Department of Vascular Surgery, Rijnstate, Arnhem, The Netherlands.
J Endovasc Ther. 2022 Jun;29(3):457-467. doi: 10.1177/15266028211047941. Epub 2021 Sep 27.
The Nellix endovascular aneurysm sealing (EVAS) system has been a topic of discussion. Early results were promising but did not deliver on the long-term and the device has been recalled from the market. This study compares literature for EVAS and conventional endovascular aneurysm repair (EVAR).
A systematic review and analysis was conducted according to the preferred reporting items for systematic reviews and meta-analyses (PRISMA) guidelines. PubMed, Embase, and Cochrane Library were searched and identified the eligible studies. Proportion rates for the outcomes of interest were extracted. Subgroup analyses were performed for EVAS and EVAR.

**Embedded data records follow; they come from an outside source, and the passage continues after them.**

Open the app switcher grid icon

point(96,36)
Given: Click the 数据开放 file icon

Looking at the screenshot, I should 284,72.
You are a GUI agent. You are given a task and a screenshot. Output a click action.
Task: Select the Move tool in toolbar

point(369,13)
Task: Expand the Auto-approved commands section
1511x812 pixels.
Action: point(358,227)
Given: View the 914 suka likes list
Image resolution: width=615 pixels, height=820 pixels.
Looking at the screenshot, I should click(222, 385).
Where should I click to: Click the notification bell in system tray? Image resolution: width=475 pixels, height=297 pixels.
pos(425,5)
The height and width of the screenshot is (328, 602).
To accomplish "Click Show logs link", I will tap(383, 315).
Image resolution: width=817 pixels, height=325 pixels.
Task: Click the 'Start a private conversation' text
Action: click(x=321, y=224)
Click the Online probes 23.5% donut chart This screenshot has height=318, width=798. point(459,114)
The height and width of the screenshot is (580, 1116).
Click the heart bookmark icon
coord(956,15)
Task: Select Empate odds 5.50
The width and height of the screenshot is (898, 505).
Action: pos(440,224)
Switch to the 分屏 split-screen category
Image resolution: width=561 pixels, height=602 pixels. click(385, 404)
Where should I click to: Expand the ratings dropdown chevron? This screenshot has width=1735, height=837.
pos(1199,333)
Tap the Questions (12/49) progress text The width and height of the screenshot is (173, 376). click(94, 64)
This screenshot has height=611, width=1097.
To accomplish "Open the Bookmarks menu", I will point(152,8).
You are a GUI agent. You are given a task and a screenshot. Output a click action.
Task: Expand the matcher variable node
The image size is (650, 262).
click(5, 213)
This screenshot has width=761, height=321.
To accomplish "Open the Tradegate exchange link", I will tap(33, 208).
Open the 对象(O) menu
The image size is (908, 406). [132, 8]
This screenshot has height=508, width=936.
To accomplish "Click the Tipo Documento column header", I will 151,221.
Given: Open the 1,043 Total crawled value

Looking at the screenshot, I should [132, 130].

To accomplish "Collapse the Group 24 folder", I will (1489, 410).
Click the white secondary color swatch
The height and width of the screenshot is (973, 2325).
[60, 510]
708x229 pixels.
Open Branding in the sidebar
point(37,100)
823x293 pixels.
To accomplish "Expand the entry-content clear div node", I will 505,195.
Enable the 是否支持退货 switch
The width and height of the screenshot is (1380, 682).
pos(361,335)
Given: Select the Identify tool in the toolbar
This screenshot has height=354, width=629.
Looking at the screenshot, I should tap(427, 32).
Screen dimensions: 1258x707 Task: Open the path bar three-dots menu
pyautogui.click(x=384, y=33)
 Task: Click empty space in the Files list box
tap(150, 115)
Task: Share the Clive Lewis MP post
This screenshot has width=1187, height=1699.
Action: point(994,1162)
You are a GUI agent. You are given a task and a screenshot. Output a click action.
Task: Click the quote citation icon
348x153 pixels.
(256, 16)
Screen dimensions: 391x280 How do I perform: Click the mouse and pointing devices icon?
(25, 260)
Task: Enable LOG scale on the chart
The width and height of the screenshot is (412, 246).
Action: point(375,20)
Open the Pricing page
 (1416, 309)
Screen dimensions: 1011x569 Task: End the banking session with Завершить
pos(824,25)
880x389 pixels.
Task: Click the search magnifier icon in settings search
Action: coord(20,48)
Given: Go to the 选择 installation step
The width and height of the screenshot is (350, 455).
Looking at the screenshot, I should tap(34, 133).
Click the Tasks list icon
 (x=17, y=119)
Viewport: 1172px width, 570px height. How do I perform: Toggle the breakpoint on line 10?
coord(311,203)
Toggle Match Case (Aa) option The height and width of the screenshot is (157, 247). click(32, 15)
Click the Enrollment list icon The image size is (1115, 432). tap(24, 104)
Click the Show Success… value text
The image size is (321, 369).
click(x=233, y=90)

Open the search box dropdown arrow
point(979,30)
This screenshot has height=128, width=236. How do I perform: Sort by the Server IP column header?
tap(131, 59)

A total of 12 studies were included (EVAS n = 4, EVAR n = 8) including 10,255 patients (EVAS n = 784, EVAR n = 9441). The longest duration of follow-up was 3.4 years for EVAS and 5.0 years for EVAR studies. Throughout follow-up the overall all-cause mortality rates were 6% for EVAS and 13% for EVAR, and endoleak of any type was described in 10% of EVAS and 17% of EVAR patients. The migration rate >10 mm was 8% for EVAS and 0% for EVAR and aneurysm growth >5 mm was found in 11% of EVAS and 3% of EVAR cases. Total reintervention rate was 13% for EVAS and 7% for EVAR patients. For all analyzed outcome parameters heterogeneity was >50%.
There is a tendency toward lower mortality and overall endoleak rates for EVAS compared to EVAR but with a higher rate of migration, aneurysm growth, and reintervention. Despite lower overall endoleak rates there was a tendency toward less type II and more type I endoleaks after EVAS compared to EVAR. Substantial heterogeneity however limits robust statistical analyses, and is probably caused by significant instructions for use breach in EVAS-treated patients. We call for more high-quality and long-term follow-up studies on both EVAS and EVAR in order to confirm the trends found in this study.
Nellix 血管内动脉瘤密封(EVAS)系统一直是讨论的话题。早期结果很有希望,但没有达到长期效果,该设备已从市场召回。本研究比较了 EVAS 和传统血管内动脉瘤修复(EVAR)的文献。
根据系统评价和荟萃分析的首选报告项目(PRISMA)指南进行系统评价和分析。搜索 PubMed、Embase 和 Cochrane Library,确定合格的研究。提取感兴趣结局的比例率。对 EVAS 和 EVAR 进行亚组分析。
共纳入 12 项研究(EVAS n=4,EVAR n=8),共纳入 10255 例患者(EVAS n=784,EVAR n=9441)。EVAS 的最长随访时间为 3.4 年,EVAR 的最长随访时间为 5.0 年。在整个随访期间,EVAS 的总全因死亡率为 6%,EVAR 的总全因死亡率为 13%,EVAS 患者中有 10%描述为任何类型的内漏,EVAR 患者中有 17%描述为任何类型的内漏。EVAS 的迁移率>10mm 为 8%,EVAR 为 0%,EVAS 的动脉瘤生长>5mm 为 11%,EVAR 的动脉瘤生长>5mm 为 3%。EVAS 的总再干预率为 13%,EVAR 的总再干预率为 7%。对于所有分析的结局参数,异质性均>50%。
与 EVAR 相比,EVAS 的死亡率和总体内漏率较低,但迁移率、动脉瘤生长率和再干预率较高。尽管总体内漏率较低,但与 EVAR 相比,EVAS 后 II 型内漏倾向于减少,而 I 型内漏倾向于增加。然而,大量的异质性限制了稳健的统计分析,这可能是由于 EVAS 治疗患者的使用说明严重违反造成的。我们呼吁对 EVAS 和 EVAR 进行更多高质量和长期的随访研究,以证实本研究中发现的趋势。